SAI Lisi Group Co., Ltd. released a 2026 first-half performance pre-loss announcement. The announcement shows that it expects net profit attributable to shareholders of the listed company for the first half of 2026 to be -15k yuan to -20k yuan, and net profit attributable to shareholders after deducting non-recurring gains and losses to be a loss of -1.8B yuan to -1.5B yuan.
On June 12, SAI Lisi Chairman Zhang Xinghai said at the China Association of Automobile Manufacturers Chongqing Auto Forum that the cost of an average AITO vehicle increased by 15k to 20k yuan, “the pressure is still very high.” He said that the price of storage chips rose from about 20 yuan per unit to nearly 100 yuan, and lithium carbonate rose from 80k yuan per ton in the same period last year to 180k yuan per ton.
Second, AITO’s core subsidiary turned from profit to loss. With upstream raw material prices rising and competition in the downstream auto market intensifying while price increases are difficult, under the dual pressure, AITO’s first-half performance turned from profit to loss.
This year’s first half saw intensified competition in China’s auto market, putting overall industry under pressure. SAI Lisi’s new energy vehicle cumulative sales reached 178,777 units, including AITO’s cumulative deliveries of new cars up 10.2% year over year. Compared with SAI Lisi’s first-half 2025 cumulative sales of 172,108 units (up 3.87% year over year), AITO’s cumulative sales were 152,300 units (up 5.60% year over year), achieving steady growth against the headwinds.
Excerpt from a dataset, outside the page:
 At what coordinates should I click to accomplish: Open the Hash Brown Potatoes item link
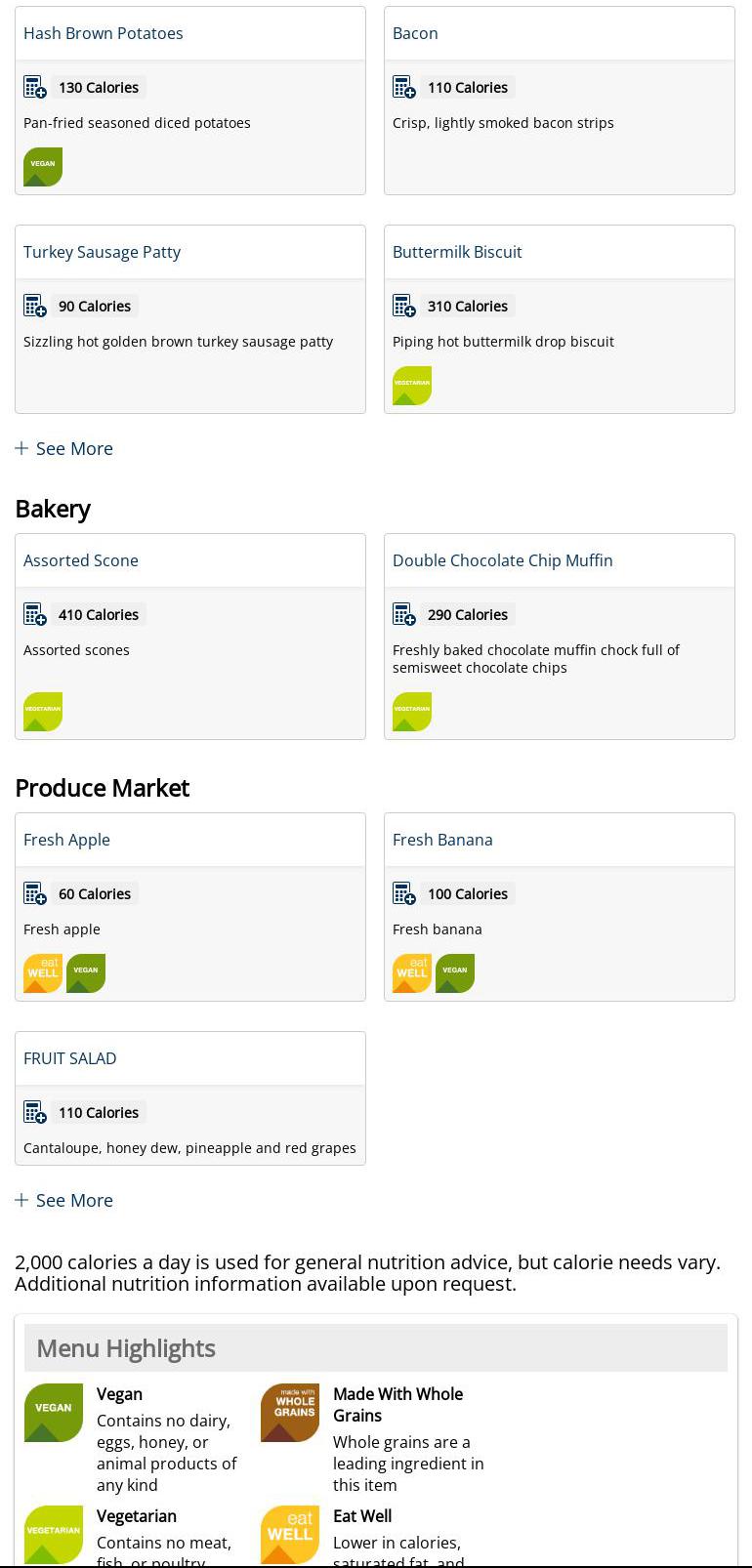(104, 33)

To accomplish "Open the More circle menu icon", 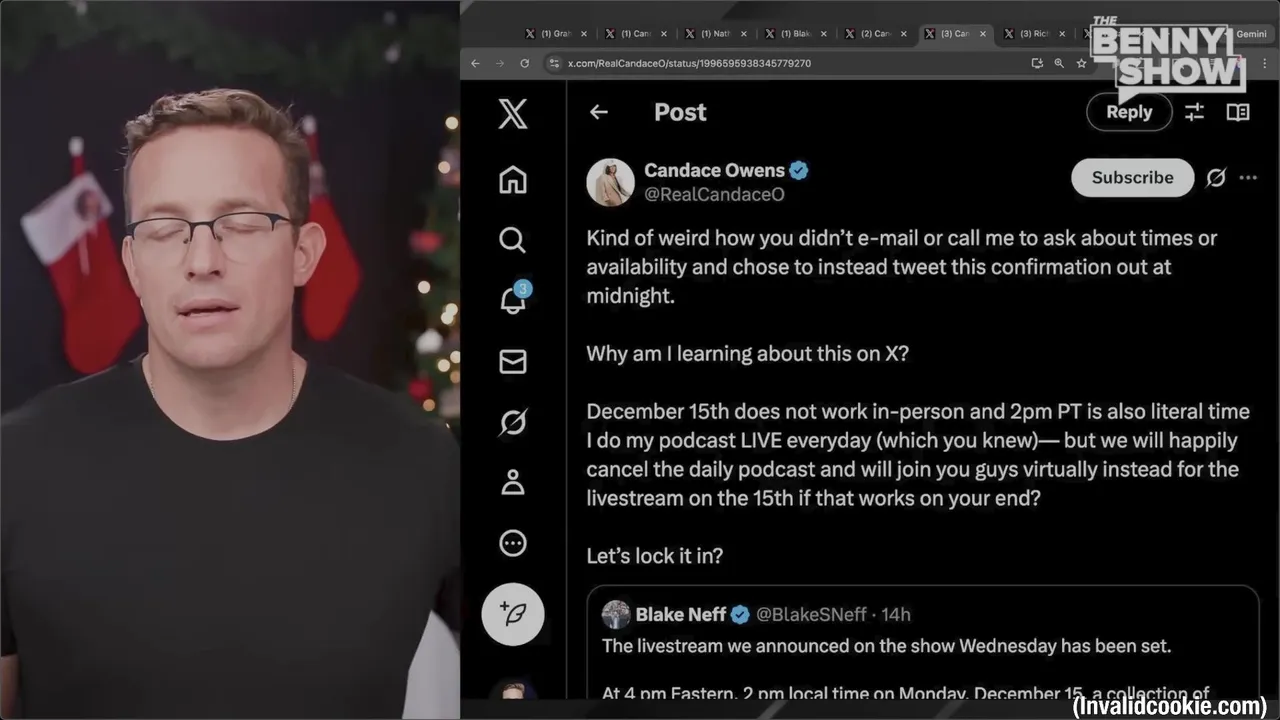I will coord(513,543).

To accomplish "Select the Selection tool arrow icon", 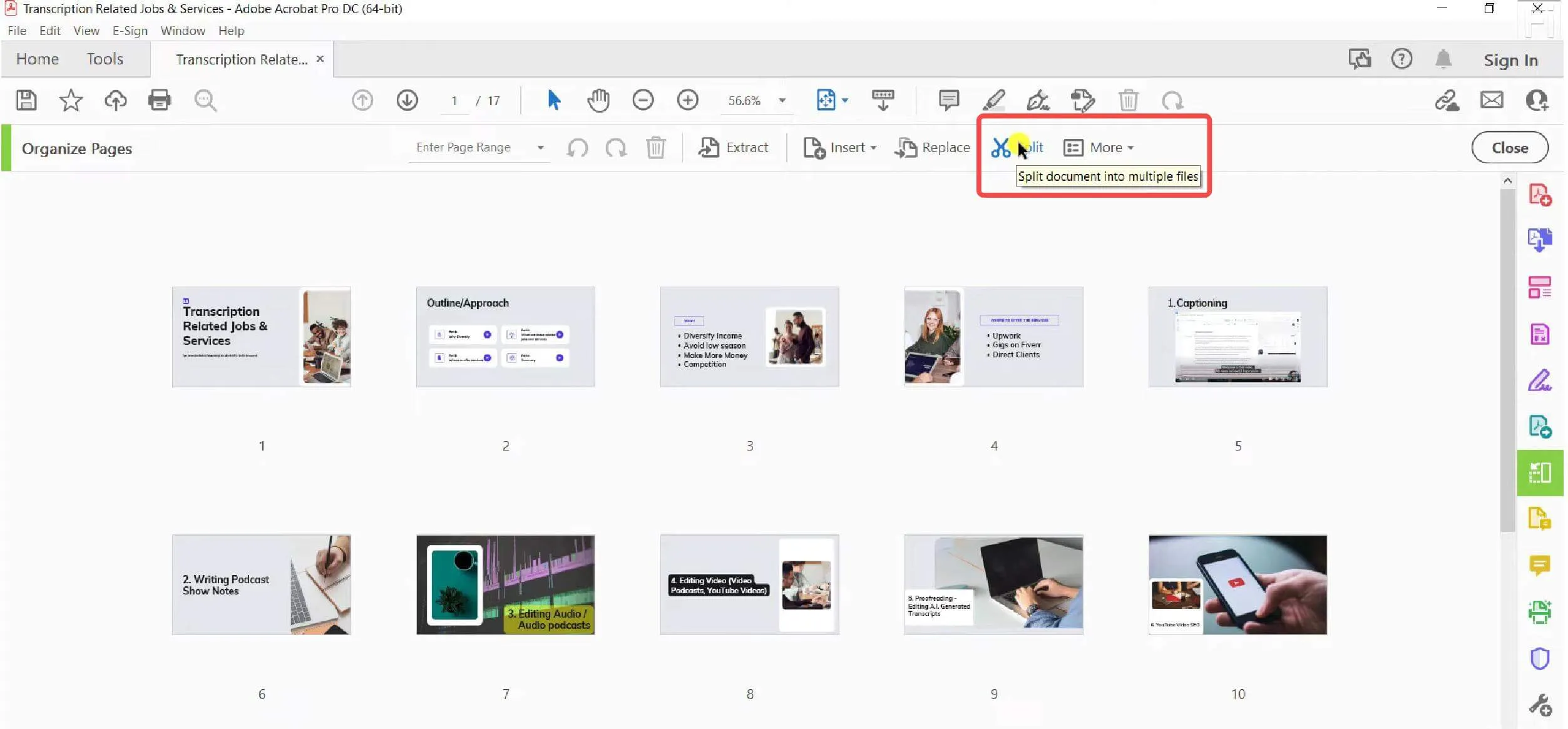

But the growth in sales failed to offset cost erosion. In the first half, AITO’s expected net profit attributable to the parent company was a loss of -2.5B yuan to -10.50 billion yuan, and profit after deducting non-recurring items was a loss of -15k yuan to -20k yuan. Among them, AITO’s second-quarter year-quarter single-quarter net profit attributable to the parent company fell to a loss of -80k yuan to -180k yuan, which was the main factor dragging down first-half performance.
Third, product model replacement significantly amplified one-time impairment losses on the books. In its announcement, SAI Lisi said, based on the prudence principle, the company adjusted the book values of certain inventory assets whose suitability is limited due to technology iteration and model replacement, further strengthening the overall quality of its assets. Put simply, it is like “discounting” on the ledger the old molds accumulated in the warehouse, the dedicated production lines, and customized chips/components stocked for old models. Because these assets are specifically for old models, with technical upgrades and new model launches (for example, AITO plans to release a new model), according to regulations the company proactively reduces the carrying value of these assets on its books.